Pixel coordinate grounding data:
• • • • •

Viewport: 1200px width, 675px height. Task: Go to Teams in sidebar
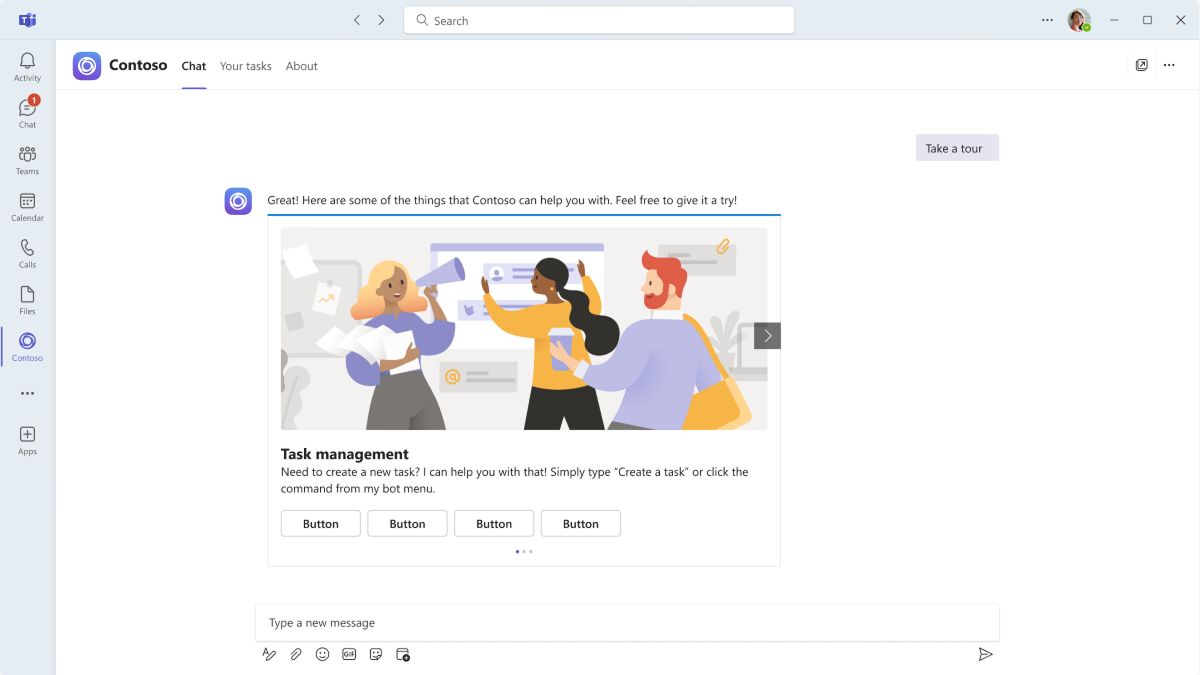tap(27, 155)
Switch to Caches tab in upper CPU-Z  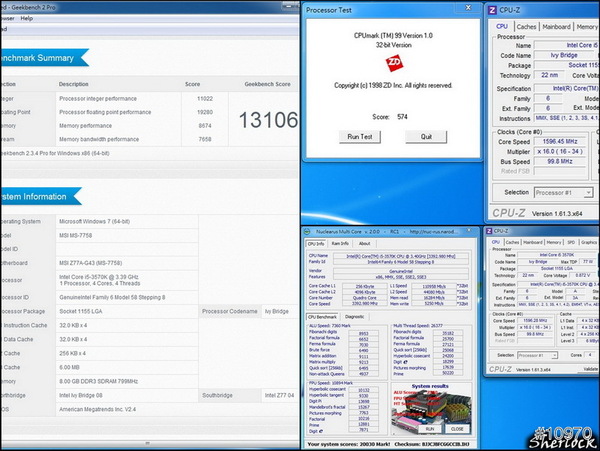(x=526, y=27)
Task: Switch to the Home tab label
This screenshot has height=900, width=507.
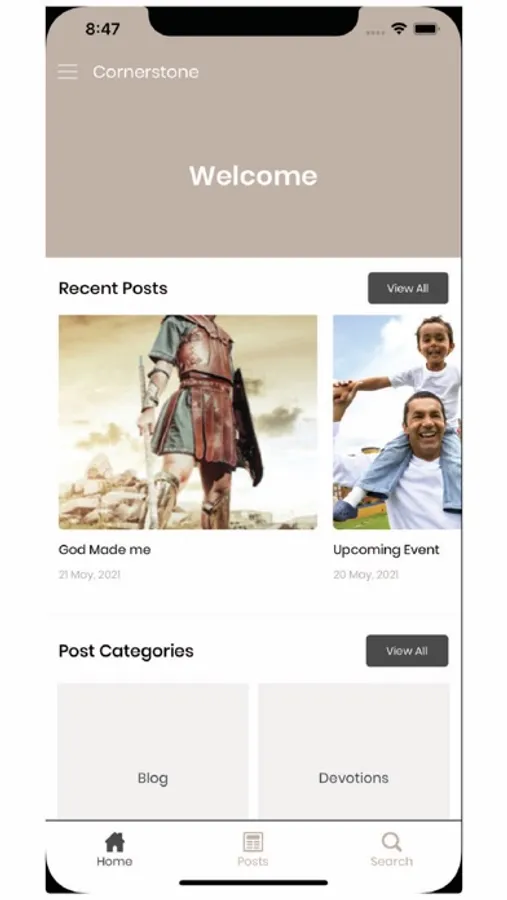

• • • • •

Reproduce exactly the lines that run from the line holding "Task: Switch to the Home tab label" through the final line of the entries, and omit every picture.

--- Completed task ---
Task: Switch to the Home tab label
This screenshot has height=900, width=507.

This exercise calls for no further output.